Copy the passage of the space news roundup word for word, starting at "August 9, 2011" and ending after "Launch (Source: USAF)".

--- Start of Source extract ---

August 9, 2011

Minotaur IV Launching From California This Week (Source: Launch Alert)
Team Vandenberg is scheduled to launch a Minotaur IV from Space Launch Complex-8 here between 7 a.m. and 1 p.m. Aug. 10. The rocket's payload is the Defense Advanced Research Projects Agency's Hypersonic Test Vehicle-2. The 30th Space Wing commander, Col. Richard Boltz, is the launch decision authority. The Minotaur IV is a four-stage solid rocket vehicle consisting of three decommissioned Peacekeeper missile stages and a fourth, commercially-built stage developed by Orbital Sciences Corp. (8/8)

Rescue Reservists Support Atlas Launch (Source: USAF)
Air Force Reservists from the 920th Rescue Wing at Patrick AFB supported the successful United Launch Alliance Atlas V launch August 6. Airmen with the 920th RQW provided search-and-rescue support for NASA's manned spaceflight missions from the Mercury project in 1961 through the space shuttle program, which ended in July. While there are currently no missions requiring astronaut search-and-rescue operations, the 920th RWQ continues to support NASA's rocket launch missions. (8/8)

Potential Mars Water 'A Big Deal,' Scientists Say (Source:
Claims of water on Mars have been made before, but a new discovery of potential liquid water on the Red Planet's surface last week is still making waves in the science world. What differentiates the new find from previous discoveries is the fact that it's the strongest evidence yet for liquid water, as opposed to ice, and it's on the Martian surface, as opposed to miles underground where it would be difficult to verify its presence. The research is based on observations by NASA's Mars Reconnaissance Orbiter. (8/8)

SpaceX and Central Texas Take Lead in Space Exploration (Source: Waco Tribune)

--- End of Source extract ---
--- Start of Extracted material ---

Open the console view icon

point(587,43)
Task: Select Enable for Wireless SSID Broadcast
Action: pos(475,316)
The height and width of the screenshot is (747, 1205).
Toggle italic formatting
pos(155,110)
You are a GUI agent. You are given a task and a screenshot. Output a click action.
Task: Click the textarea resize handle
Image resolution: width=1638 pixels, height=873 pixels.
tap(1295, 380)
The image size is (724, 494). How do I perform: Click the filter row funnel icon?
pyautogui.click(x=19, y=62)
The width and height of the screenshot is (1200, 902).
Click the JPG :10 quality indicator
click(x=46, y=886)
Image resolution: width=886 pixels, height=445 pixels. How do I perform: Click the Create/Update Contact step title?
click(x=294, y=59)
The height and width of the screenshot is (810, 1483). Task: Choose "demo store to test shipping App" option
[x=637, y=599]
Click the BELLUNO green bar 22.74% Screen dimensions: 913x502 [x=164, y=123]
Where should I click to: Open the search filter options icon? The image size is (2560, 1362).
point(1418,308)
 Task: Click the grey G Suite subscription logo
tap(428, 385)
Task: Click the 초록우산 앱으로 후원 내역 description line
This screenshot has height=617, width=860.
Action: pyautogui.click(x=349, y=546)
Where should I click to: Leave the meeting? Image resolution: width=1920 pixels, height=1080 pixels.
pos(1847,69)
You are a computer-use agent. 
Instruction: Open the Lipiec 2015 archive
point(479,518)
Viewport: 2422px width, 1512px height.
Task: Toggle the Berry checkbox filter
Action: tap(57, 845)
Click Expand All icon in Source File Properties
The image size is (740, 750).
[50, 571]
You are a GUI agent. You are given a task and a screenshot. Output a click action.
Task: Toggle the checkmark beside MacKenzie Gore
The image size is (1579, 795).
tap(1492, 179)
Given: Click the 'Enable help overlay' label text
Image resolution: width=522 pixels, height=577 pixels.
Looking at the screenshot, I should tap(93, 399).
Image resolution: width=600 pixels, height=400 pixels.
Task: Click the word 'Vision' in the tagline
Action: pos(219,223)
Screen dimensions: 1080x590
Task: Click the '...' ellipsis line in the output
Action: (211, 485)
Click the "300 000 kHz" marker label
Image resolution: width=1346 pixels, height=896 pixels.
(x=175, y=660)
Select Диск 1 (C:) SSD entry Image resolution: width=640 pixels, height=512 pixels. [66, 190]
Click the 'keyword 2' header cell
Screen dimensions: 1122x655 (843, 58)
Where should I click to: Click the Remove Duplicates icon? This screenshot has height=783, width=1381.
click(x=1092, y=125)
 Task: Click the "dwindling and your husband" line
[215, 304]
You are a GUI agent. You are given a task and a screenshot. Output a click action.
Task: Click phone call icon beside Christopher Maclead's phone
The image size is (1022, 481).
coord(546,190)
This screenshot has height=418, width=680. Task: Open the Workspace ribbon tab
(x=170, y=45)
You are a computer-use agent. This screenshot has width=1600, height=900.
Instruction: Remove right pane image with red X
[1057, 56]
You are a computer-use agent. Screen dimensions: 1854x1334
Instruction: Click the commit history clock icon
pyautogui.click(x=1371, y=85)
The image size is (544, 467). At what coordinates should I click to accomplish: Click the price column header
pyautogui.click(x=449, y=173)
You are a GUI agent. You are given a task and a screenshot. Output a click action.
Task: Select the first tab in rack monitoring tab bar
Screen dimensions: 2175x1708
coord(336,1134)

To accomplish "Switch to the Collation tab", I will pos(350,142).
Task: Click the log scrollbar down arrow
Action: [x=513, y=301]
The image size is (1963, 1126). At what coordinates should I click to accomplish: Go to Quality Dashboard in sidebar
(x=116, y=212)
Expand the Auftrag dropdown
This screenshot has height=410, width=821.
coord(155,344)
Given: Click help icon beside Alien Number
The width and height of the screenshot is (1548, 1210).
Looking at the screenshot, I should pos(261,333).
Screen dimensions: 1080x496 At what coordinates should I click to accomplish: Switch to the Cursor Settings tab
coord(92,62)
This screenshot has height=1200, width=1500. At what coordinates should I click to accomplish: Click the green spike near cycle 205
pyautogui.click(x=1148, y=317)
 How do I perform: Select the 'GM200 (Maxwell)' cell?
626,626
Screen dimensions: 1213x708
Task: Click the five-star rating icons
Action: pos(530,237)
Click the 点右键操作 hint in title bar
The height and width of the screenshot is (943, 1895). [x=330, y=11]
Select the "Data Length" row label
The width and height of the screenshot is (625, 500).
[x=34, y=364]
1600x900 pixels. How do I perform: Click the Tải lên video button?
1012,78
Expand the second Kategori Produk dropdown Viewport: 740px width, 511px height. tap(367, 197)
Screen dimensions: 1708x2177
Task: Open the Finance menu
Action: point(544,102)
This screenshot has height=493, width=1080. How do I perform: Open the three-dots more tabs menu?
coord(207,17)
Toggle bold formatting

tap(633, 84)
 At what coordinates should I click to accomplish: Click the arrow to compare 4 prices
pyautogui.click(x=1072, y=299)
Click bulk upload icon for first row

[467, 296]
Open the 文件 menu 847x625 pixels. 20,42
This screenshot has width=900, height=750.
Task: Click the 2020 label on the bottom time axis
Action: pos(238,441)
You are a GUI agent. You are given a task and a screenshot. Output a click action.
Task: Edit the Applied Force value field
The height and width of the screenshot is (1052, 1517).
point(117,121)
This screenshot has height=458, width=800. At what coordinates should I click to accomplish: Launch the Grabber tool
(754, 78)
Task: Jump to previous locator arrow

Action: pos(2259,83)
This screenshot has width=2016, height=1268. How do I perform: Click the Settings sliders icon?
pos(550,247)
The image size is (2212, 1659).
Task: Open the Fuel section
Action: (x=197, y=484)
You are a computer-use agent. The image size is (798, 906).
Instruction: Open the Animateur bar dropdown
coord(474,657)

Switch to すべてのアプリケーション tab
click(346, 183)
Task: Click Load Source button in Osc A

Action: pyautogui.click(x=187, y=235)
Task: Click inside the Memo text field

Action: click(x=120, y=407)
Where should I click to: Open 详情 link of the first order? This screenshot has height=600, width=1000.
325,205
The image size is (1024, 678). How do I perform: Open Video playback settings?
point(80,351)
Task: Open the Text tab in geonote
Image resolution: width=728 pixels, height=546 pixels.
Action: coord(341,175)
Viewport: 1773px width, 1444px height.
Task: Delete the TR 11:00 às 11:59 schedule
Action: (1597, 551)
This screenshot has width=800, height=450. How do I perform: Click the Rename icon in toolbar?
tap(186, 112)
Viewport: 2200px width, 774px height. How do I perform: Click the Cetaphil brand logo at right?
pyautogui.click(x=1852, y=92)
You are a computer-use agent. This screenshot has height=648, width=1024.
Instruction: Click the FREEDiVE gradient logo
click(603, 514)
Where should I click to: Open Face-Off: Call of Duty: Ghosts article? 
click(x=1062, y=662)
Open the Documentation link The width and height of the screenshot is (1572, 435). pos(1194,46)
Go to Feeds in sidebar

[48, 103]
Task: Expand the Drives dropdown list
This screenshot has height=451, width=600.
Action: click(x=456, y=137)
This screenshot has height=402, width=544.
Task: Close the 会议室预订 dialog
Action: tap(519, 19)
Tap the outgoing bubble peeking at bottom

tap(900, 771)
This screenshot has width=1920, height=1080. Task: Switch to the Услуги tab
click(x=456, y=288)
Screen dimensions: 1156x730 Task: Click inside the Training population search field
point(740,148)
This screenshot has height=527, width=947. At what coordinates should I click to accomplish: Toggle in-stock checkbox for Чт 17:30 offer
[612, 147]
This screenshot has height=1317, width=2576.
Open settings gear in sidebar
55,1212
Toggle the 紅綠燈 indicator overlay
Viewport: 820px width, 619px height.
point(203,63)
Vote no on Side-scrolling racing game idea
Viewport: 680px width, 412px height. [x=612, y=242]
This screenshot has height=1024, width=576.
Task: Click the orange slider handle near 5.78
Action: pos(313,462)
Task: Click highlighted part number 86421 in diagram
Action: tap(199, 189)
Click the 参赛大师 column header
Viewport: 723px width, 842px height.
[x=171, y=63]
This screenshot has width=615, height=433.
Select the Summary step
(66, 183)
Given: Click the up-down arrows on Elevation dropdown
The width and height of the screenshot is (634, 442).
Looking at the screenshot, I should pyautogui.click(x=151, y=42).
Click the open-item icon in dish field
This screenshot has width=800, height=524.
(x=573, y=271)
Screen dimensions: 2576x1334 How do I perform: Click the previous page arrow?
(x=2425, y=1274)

--- End of Extracted material ---

Correct output:
August 9, 2011

Minotaur IV Launching From California This Week (Source: Launch Alert)
Team Vandenberg is scheduled to launch a Minotaur IV from Space Launch Complex-8 here between 7 a.m. and 1 p.m. Aug. 10. The rocket's payload is the Defense Advanced Research Projects Agency's Hypersonic Test Vehicle-2. The 30th Space Wing commander, Col. Richard Boltz, is the launch decision authority. The Minotaur IV is a four-stage solid rocket vehicle consisting of three decommissioned Peacekeeper missile stages and a fourth, commercially-built stage developed by Orbital Sciences Corp. (8/8)

Rescue Reservists Support Atlas Launch (Source: USAF)